===== SUPPLIED RECORDS

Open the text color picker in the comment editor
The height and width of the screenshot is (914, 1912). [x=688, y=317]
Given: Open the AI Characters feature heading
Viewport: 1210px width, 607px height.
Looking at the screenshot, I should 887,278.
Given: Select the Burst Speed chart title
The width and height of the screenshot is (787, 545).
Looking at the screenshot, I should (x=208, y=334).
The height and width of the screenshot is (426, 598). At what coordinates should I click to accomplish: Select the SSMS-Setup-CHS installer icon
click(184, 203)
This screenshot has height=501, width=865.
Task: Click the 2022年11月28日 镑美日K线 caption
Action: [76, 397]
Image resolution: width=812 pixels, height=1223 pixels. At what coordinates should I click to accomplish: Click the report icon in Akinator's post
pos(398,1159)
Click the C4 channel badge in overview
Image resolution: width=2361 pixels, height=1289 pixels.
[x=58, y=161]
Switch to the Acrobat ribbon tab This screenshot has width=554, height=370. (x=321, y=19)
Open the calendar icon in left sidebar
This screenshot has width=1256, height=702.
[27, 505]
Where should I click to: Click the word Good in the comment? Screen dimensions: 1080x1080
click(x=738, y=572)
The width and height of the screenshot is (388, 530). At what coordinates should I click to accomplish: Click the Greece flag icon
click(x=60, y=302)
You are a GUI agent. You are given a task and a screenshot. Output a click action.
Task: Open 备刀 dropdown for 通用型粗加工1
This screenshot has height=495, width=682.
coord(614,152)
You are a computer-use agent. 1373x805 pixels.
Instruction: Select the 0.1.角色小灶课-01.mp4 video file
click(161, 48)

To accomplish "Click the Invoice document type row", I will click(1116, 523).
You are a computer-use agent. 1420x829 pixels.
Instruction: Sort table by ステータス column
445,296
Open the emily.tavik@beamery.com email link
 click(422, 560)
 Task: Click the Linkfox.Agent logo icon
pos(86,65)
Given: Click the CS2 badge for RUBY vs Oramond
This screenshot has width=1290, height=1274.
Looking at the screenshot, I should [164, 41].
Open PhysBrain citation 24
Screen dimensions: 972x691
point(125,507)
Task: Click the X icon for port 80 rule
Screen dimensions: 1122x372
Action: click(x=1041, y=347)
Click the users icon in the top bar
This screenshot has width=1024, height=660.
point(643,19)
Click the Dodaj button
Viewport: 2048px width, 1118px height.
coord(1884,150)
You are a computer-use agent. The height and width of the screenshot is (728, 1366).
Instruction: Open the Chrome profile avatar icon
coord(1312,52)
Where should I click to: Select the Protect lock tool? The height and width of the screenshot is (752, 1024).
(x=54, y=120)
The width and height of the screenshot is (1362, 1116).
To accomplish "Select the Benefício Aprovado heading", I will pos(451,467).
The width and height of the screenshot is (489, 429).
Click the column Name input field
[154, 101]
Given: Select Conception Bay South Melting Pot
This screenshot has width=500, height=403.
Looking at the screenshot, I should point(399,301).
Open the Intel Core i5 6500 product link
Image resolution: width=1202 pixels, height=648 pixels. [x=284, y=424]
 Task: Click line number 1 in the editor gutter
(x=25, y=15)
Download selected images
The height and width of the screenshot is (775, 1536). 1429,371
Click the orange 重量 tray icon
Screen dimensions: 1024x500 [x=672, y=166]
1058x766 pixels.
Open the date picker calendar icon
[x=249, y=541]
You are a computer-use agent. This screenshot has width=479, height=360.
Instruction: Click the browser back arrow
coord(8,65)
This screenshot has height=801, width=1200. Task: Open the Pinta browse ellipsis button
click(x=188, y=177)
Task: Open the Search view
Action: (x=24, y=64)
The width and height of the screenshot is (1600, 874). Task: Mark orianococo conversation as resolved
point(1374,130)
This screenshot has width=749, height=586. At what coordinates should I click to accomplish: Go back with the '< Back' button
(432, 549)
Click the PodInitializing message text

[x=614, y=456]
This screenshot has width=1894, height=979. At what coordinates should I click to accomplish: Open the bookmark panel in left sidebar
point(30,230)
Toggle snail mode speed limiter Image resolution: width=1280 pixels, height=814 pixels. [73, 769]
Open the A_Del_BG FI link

==========

Can you quote the material verbatim, from the line that contains "Download selected images" through the end of the material, both ends included?

Download selected images
The height and width of the screenshot is (775, 1536). 1429,371
Click the orange 重量 tray icon
Screen dimensions: 1024x500 [x=672, y=166]
1058x766 pixels.
Open the date picker calendar icon
[x=249, y=541]
You are a computer-use agent. This screenshot has width=479, height=360.
Instruction: Click the browser back arrow
coord(8,65)
This screenshot has height=801, width=1200. Task: Open the Pinta browse ellipsis button
click(x=188, y=177)
Task: Open the Search view
Action: (x=24, y=64)
The width and height of the screenshot is (1600, 874). Task: Mark orianococo conversation as resolved
point(1374,130)
This screenshot has width=749, height=586. At what coordinates should I click to accomplish: Go back with the '< Back' button
(432, 549)
Click the PodInitializing message text

[x=614, y=456]
This screenshot has width=1894, height=979. At what coordinates should I click to accomplish: Open the bookmark panel in left sidebar
point(30,230)
Toggle snail mode speed limiter Image resolution: width=1280 pixels, height=814 pixels. [73, 769]
Open the A_Del_BG FI link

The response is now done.